Acontece que TDAH é algo controverso. Alguns duvidam até de que seja um transtorno real e afirmam que o diagnóstico é subjetivo demais, e que a situação toda pode tratar-se apenas de pais desejosos de maior docilidade por parte de seus filhos. Bem, independente disso, é fato que ele foi um diagnóstico da moda.

Muita gente gostava de justificar as notas baixas do filhos com o “tal do déficit de atenção”, quando o problema podia estar em outro lugar: falha na metodologia das escolas, mau comportamento, ambiente familiar complicado etc. Afinal, é mais fácil acreditar que uma “pílula mágica”, a Ritalina, vai resolver tudo; ou que o problema está em algo externo, não, por exemplo, na falta de atenção que damos aos nossos filhos.

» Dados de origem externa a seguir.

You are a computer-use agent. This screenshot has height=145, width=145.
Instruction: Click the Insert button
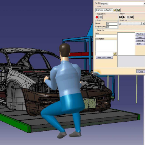coord(140,37)
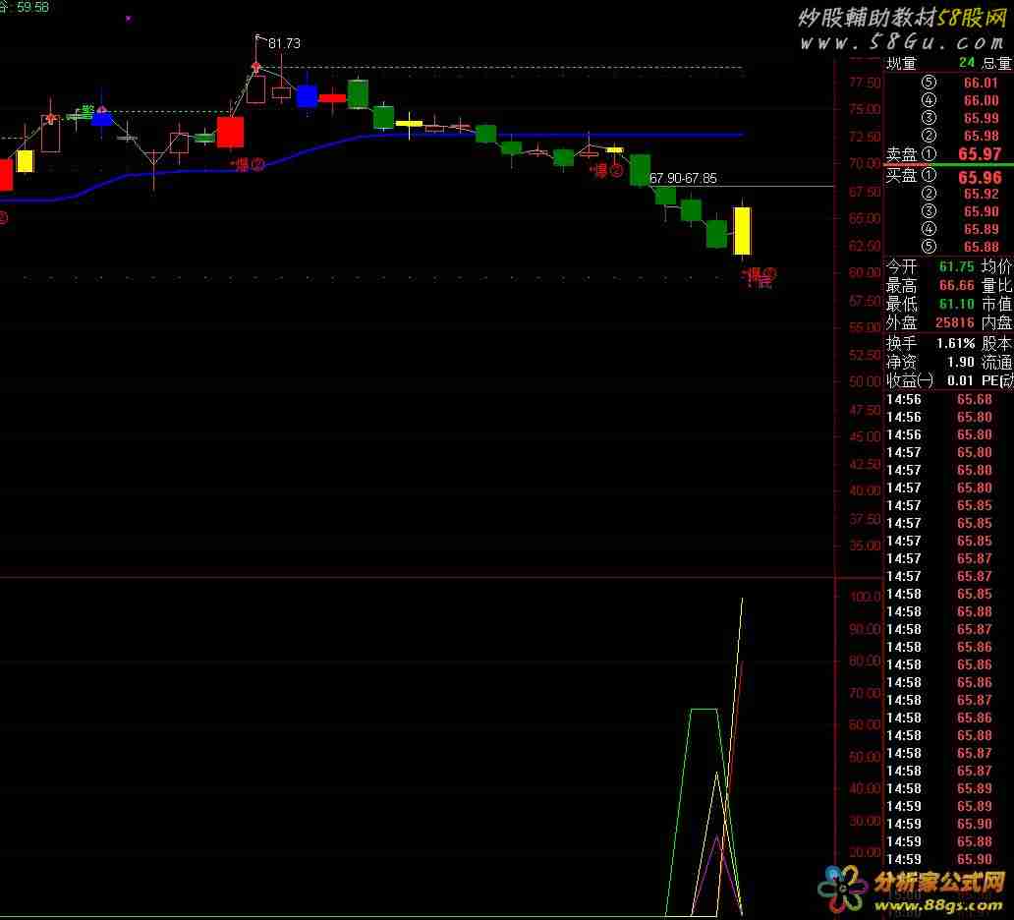Viewport: 1014px width, 920px height.
Task: Click circled ① icon beside 卖盘
Action: [930, 154]
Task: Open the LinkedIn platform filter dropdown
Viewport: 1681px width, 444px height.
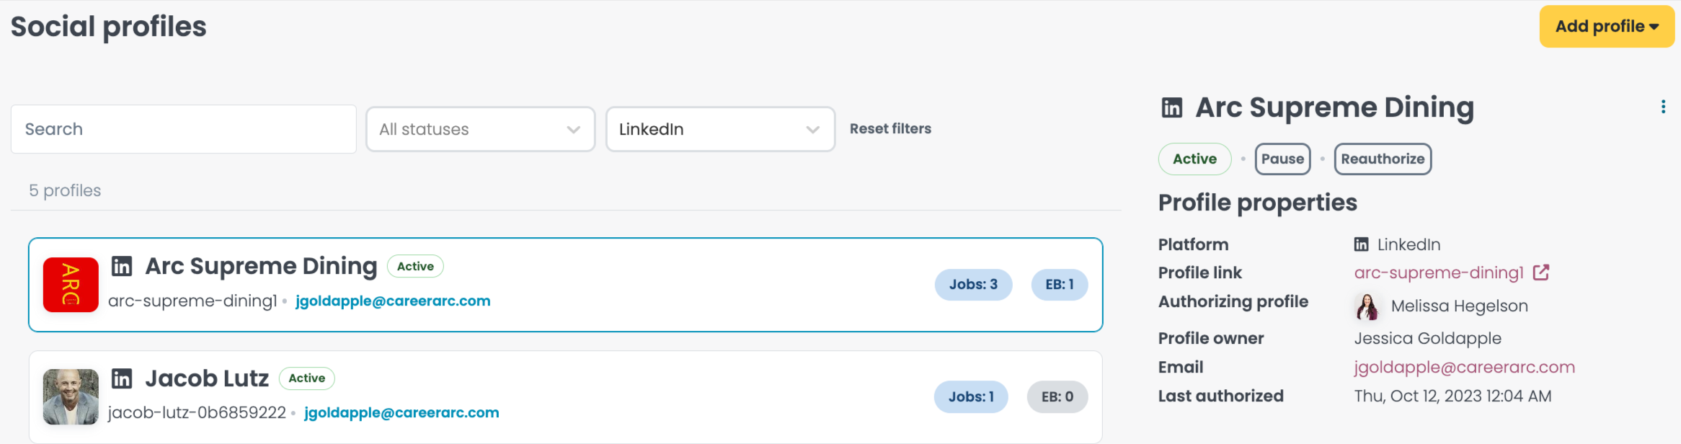Action: [720, 129]
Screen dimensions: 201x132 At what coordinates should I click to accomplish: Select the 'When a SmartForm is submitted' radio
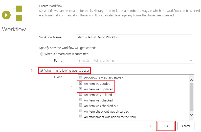pyautogui.click(x=42, y=54)
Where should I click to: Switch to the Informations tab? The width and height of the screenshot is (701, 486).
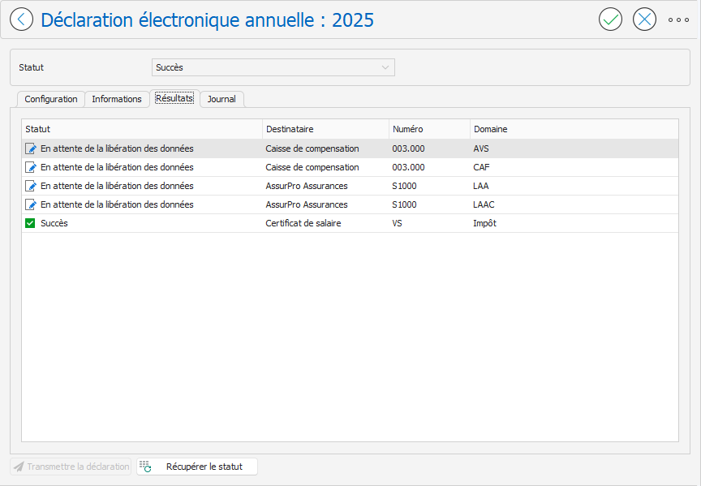pyautogui.click(x=117, y=99)
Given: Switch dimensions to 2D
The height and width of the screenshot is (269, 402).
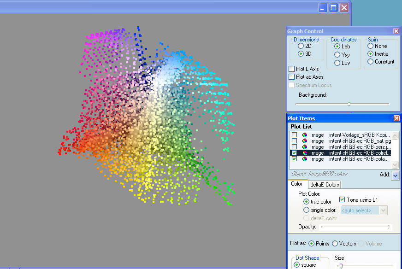Looking at the screenshot, I should [301, 46].
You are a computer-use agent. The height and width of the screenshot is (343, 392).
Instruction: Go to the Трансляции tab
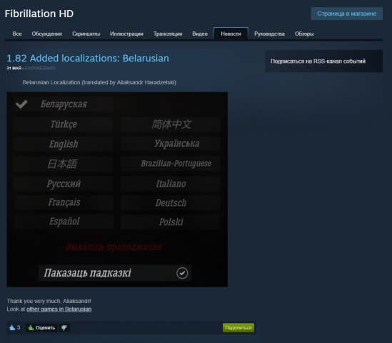tap(168, 34)
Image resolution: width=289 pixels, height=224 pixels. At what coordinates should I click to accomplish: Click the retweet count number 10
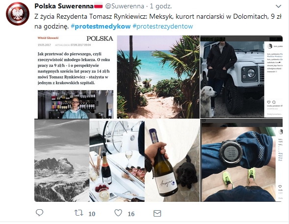pyautogui.click(x=92, y=214)
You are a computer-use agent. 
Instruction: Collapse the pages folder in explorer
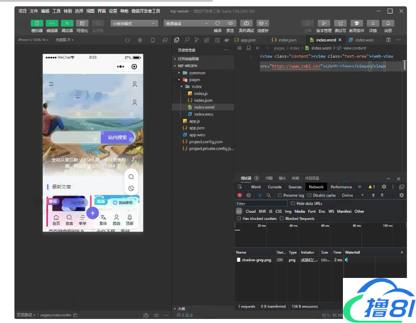pyautogui.click(x=179, y=80)
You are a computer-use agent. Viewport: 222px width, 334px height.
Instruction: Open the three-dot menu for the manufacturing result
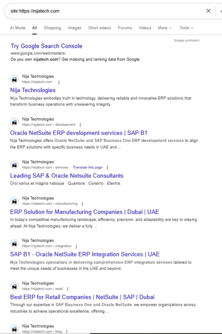tap(82, 204)
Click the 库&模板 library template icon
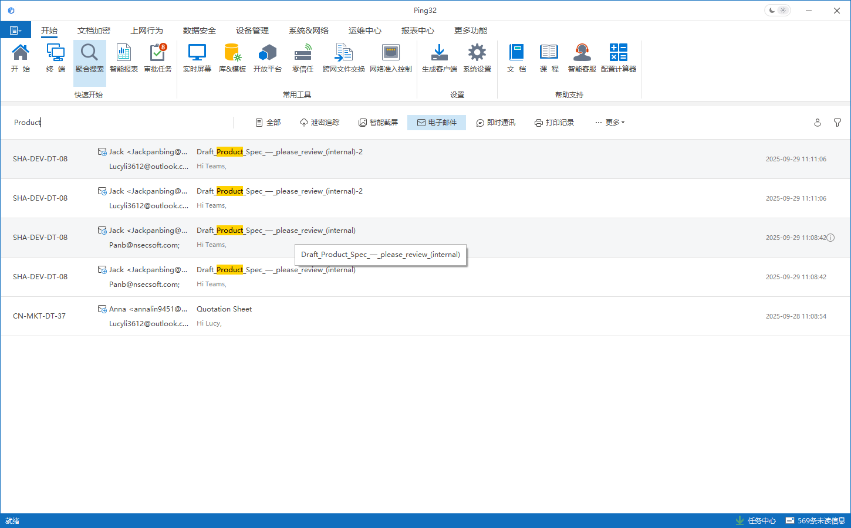Screen dimensions: 851x528 [232, 58]
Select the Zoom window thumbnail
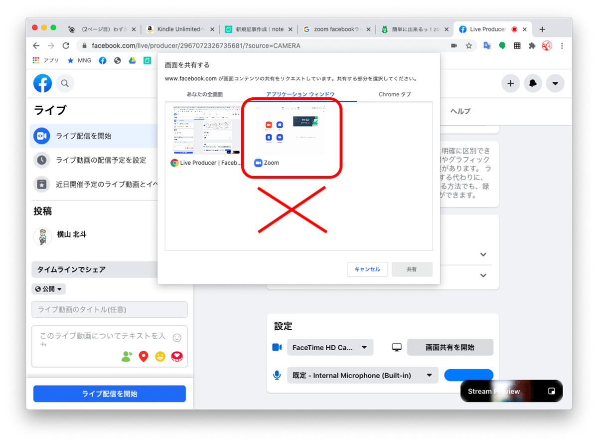Viewport: 598px width, 444px height. pos(291,129)
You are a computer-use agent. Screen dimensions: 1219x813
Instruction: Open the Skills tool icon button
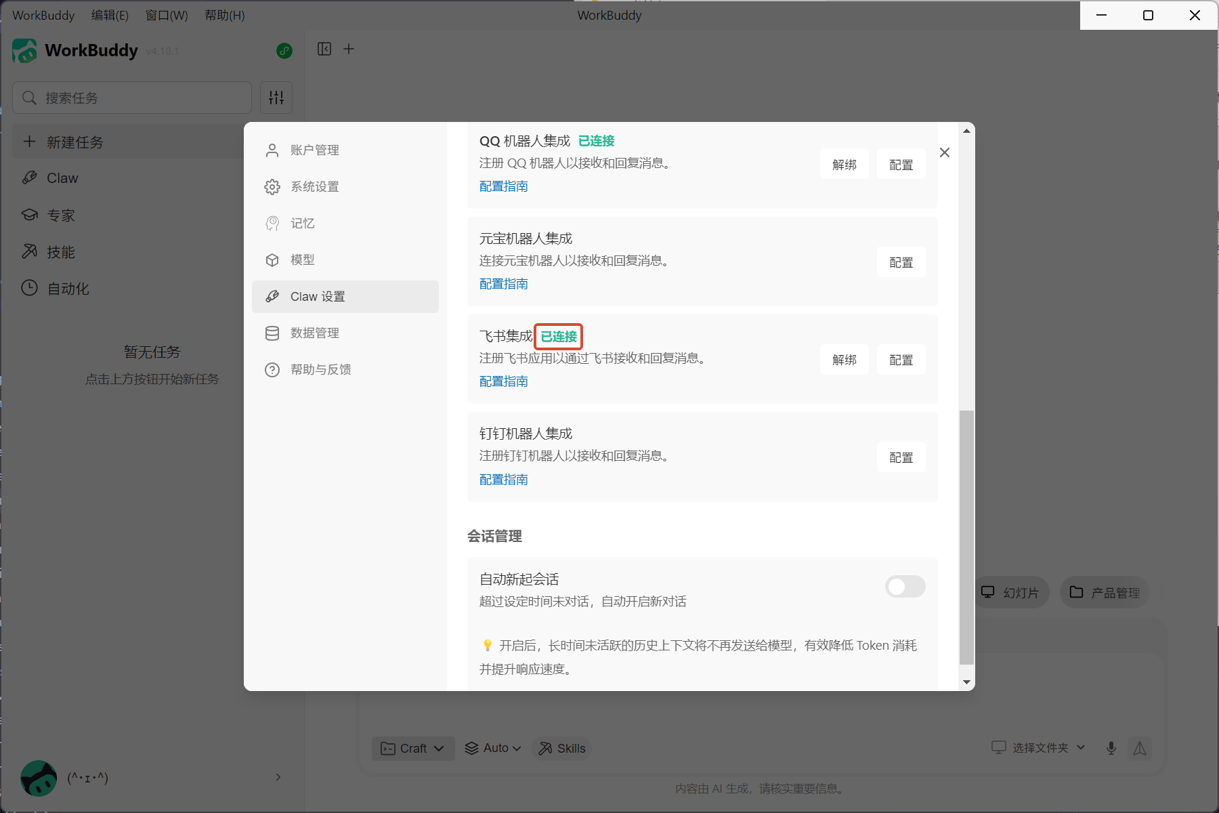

E, mesmo os médicos, estavam fazendo em demasia o diagnóstico de TDAH. Provavelmente, patologizando um comportamento normal.

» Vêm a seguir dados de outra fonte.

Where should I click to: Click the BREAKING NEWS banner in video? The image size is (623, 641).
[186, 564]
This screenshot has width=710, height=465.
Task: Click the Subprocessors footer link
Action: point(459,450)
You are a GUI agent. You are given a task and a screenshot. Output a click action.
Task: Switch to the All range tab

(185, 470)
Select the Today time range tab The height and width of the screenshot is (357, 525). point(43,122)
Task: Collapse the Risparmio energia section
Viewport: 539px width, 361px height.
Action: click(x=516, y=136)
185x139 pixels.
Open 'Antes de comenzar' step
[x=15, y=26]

Como resultado, o TDAH ficou desacreditado. As famílias que possuem filhos com o transtorno sofrem muito, pois estão batalhando contra uma doença que, segundo a muitos, sequer existe. A Ritalina ganhou má fama: transforma crianças em zumbis. Mentira. Se for usada com a indicação correta, deixa as crianças mais felizes, capazes de se concentrar e com maior auto-estima.

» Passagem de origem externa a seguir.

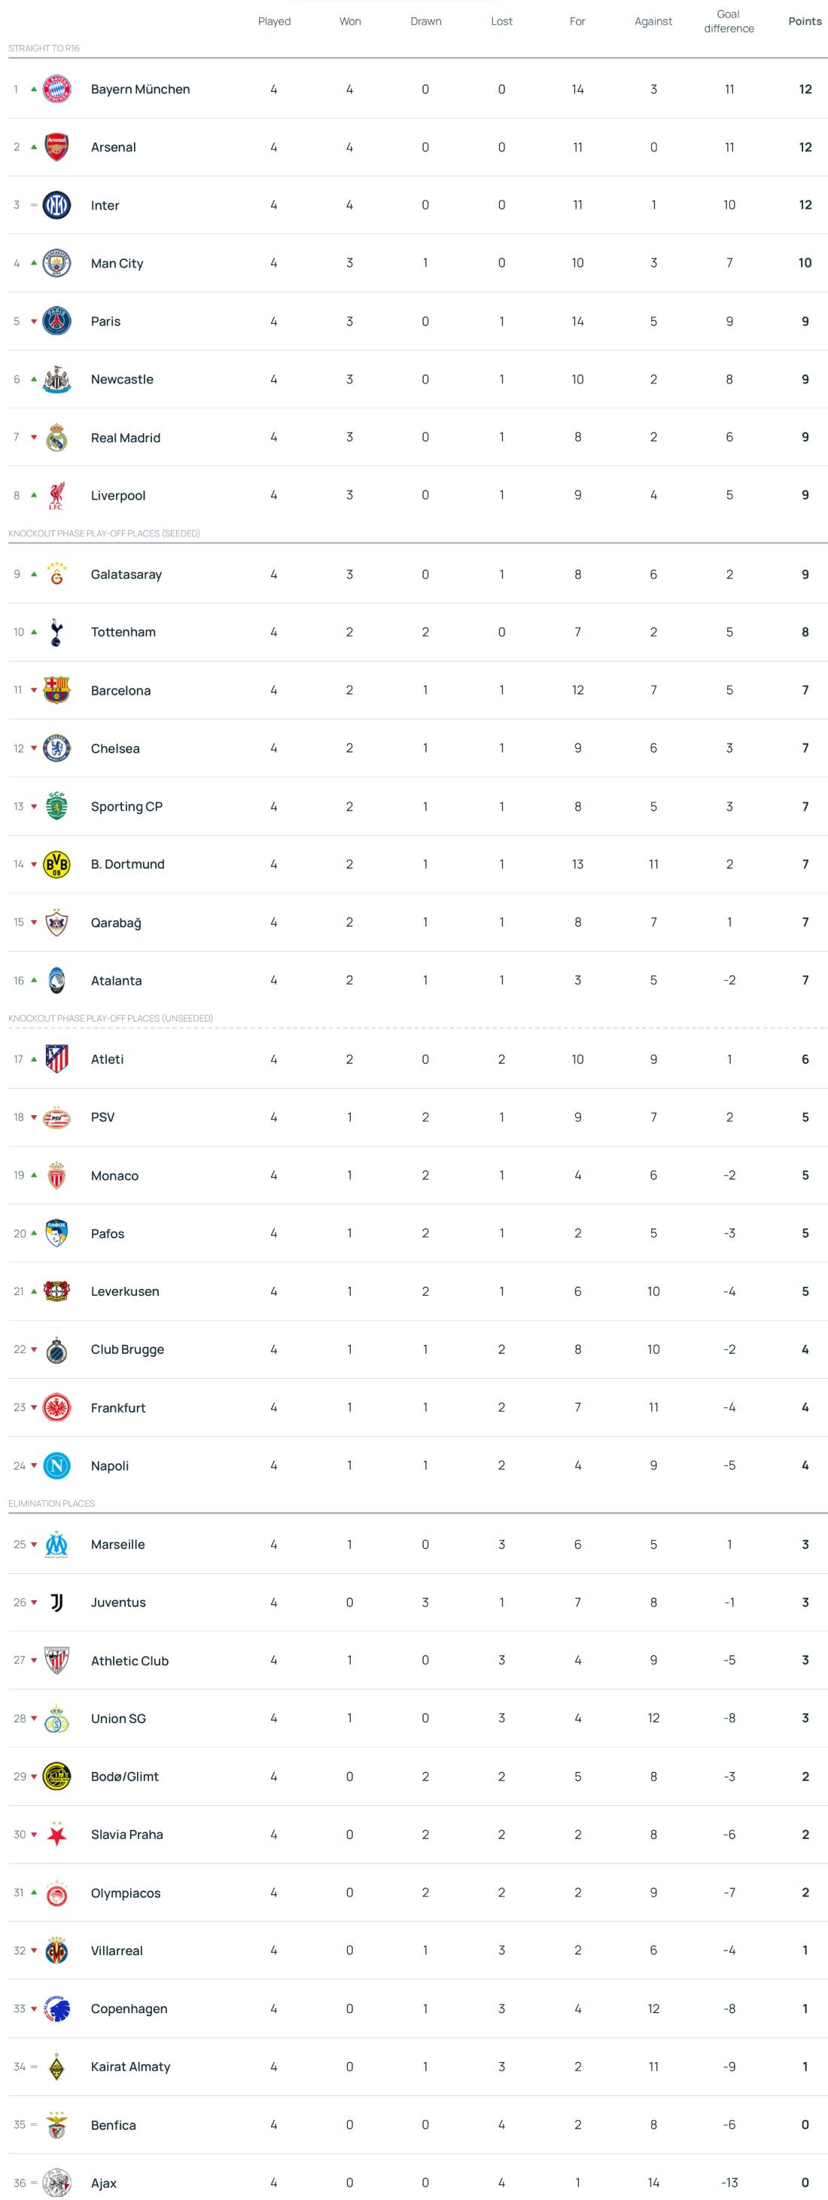
Task: Click the Bayern München club crest
Action: click(x=56, y=89)
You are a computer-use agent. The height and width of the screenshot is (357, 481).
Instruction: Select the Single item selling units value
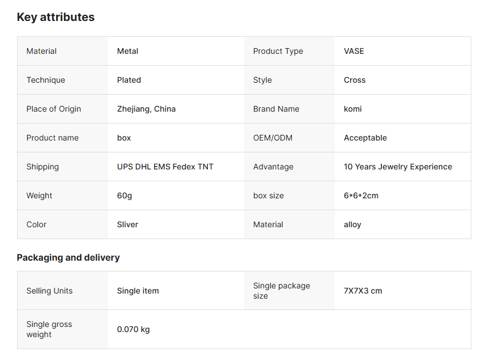click(x=138, y=291)
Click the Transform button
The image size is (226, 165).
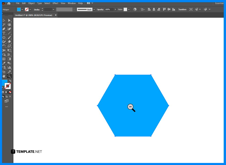(x=182, y=9)
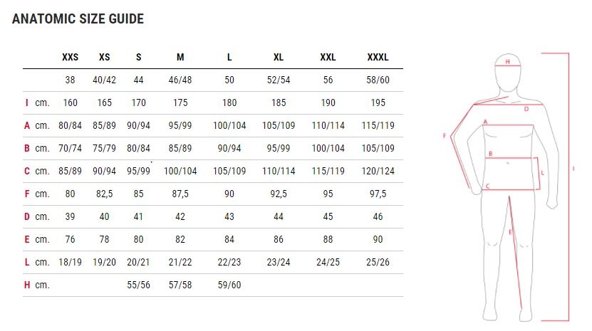Click leg label E on the figure
The width and height of the screenshot is (592, 331).
click(x=510, y=232)
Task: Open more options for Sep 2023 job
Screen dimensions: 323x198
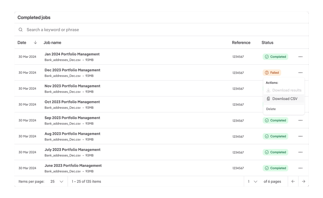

Explicado um pouco sobre a Ritalina no contexto do TDAH, vamos para o universo dos concurseiros e vestibulandos. Aí, já começa mal: a Ritalina é obtida ilegalmente, por meio da internet, de traficantes, de farmacêuticos…

O objetivo dos estudantes que tomam a Ritalina é conseguir passar noites em claro estudando, aumentar a capacidade de concentração e a atenção para, no fim, conseguir aprender mais conteúdo em menos tempo. (Isso me faz pensar na pressão desumana a que submetemos muitos vestibulandos…)

Isso é uma grande merda. A ritalina pode aumentar a quantidade que alguém estuda, mas, em pessoas sem indicação para seu uso, ela não aumentará a qualidade do estudo. E, além disso, pode provocar crises de ansiedade, o que já costuma ser um problema em vestibulandos. Também, diminuir o tempo de sono é uma cilada: ele é essencial para a fixação do conteúdo aprendido durante o dia.

 

Todas essas coisas envolvem a Ritalina de rumores péssimos. Droga de abuso. Substância usada para frear a criatividade das crianças. Transforma as pessoas em zumbis. Receitada em excesso pelos médicos. A falsa pílula da inteligência. Vendida por traficantes. Usada por quem tem TDAH, aquele transtorno que nem existe, de crianças “problemáticas” (pelo amor de deus, essa não é a minha opinião, estou jogando aqui com a opinião pública de quem desconhece completamente esses assuntos).

Essas coisas, infelizmente, causam em mim vergonha de tomar a Ritalina. Eu, muitas vezes, pulava esse comprimido, pela manhã. Simplesmente não conseguia encará-lo. Se alguém me pergunta que remédios eu tomo, não tenho vergonha de falar sobre os antidepressivos, ou sobre os estabilizadores de humor… mas sobre a Ritalina eu tenho. Isso porque, no meu caso, a Ritalina foi prescrita por uma excelente psiquiatra, uma médica em quem confio muito.

Não tenho TDAH. Eu estava apenas me sentindo desanimada, mesmo com os antidepressivos, por isso a Ritalina foi introduzida. Ela não trata depressão, assim como tomar um analgésico para a dor não trata o que está causando a dor… que pode ser um apêndice inflamado, por exemplo (nesse caso, o tratamento seria remover o apêndice – no meu caso, o tratamento para a depressão é tomar os antidepressivos e fazer psicoterapia). Porém, enquanto eu não melhoro 100% da depressão, a Ritalina está me ajudando bastante a conseguir levantar da cama, ir à academia e etc.

Já chega de sentir vergonha de tomar um medicamento que me ajuda, não é? Basta.